### EXERCISE DIRECTIONS
Print all entries below exactly as they appear.

Pixel coordinate grounding data
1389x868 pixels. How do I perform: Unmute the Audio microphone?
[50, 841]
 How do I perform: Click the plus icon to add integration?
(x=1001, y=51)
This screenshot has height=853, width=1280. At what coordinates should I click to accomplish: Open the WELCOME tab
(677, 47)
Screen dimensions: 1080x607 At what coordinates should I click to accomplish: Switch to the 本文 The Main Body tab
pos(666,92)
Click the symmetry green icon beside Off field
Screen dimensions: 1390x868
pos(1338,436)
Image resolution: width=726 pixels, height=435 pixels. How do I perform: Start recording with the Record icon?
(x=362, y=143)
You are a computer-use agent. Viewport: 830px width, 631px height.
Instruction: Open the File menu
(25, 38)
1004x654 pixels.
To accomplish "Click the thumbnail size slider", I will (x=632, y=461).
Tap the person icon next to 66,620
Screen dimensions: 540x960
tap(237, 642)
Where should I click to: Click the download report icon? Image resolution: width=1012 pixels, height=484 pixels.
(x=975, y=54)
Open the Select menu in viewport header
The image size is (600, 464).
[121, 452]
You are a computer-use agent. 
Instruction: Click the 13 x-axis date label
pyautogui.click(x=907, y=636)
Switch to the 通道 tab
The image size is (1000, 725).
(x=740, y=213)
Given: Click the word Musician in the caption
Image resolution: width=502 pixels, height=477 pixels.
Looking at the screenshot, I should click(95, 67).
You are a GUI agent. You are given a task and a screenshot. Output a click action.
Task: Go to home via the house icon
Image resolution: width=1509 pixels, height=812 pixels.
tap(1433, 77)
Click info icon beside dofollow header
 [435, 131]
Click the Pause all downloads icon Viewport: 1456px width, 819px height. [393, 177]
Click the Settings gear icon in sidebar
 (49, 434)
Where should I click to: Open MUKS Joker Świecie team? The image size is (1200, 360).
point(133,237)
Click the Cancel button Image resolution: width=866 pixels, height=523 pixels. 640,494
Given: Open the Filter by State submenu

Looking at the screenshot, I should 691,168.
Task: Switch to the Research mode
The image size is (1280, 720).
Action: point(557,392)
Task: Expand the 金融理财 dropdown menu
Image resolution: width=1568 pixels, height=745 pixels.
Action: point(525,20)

### RESULT OF THE EXERCISE
1389x868 pixels. How do I perform: Unmute the Audio microphone?
[50, 841]
 How do I perform: Click the plus icon to add integration?
(x=1001, y=51)
This screenshot has height=853, width=1280. At what coordinates should I click to accomplish: Open the WELCOME tab
(677, 47)
Screen dimensions: 1080x607 At what coordinates should I click to accomplish: Switch to the 本文 The Main Body tab
pos(666,92)
Click the symmetry green icon beside Off field
Screen dimensions: 1390x868
pos(1338,436)
Image resolution: width=726 pixels, height=435 pixels. How do I perform: Start recording with the Record icon?
(x=362, y=143)
You are a computer-use agent. Viewport: 830px width, 631px height.
Instruction: Open the File menu
(25, 38)
1004x654 pixels.
To accomplish "Click the thumbnail size slider", I will (x=632, y=461).
Tap the person icon next to 66,620
Screen dimensions: 540x960
tap(237, 642)
Where should I click to: Click the download report icon? Image resolution: width=1012 pixels, height=484 pixels.
(x=975, y=54)
Open the Select menu in viewport header
The image size is (600, 464).
[121, 452]
You are a computer-use agent. 
Instruction: Click the 13 x-axis date label
pyautogui.click(x=907, y=636)
Switch to the 通道 tab
The image size is (1000, 725).
(x=740, y=213)
Given: Click the word Musician in the caption
Image resolution: width=502 pixels, height=477 pixels.
Looking at the screenshot, I should click(95, 67).
You are a GUI agent. You are given a task and a screenshot. Output a click action.
Task: Go to home via the house icon
Image resolution: width=1509 pixels, height=812 pixels.
tap(1433, 77)
Click info icon beside dofollow header
 [435, 131]
Click the Pause all downloads icon Viewport: 1456px width, 819px height. [393, 177]
Click the Settings gear icon in sidebar
 (49, 434)
Where should I click to: Open MUKS Joker Świecie team? The image size is (1200, 360).
point(133,237)
Click the Cancel button Image resolution: width=866 pixels, height=523 pixels. 640,494
Given: Open the Filter by State submenu

Looking at the screenshot, I should 691,168.
Task: Switch to the Research mode
The image size is (1280, 720).
Action: point(557,392)
Task: Expand the 金融理财 dropdown menu
Image resolution: width=1568 pixels, height=745 pixels.
Action: point(525,20)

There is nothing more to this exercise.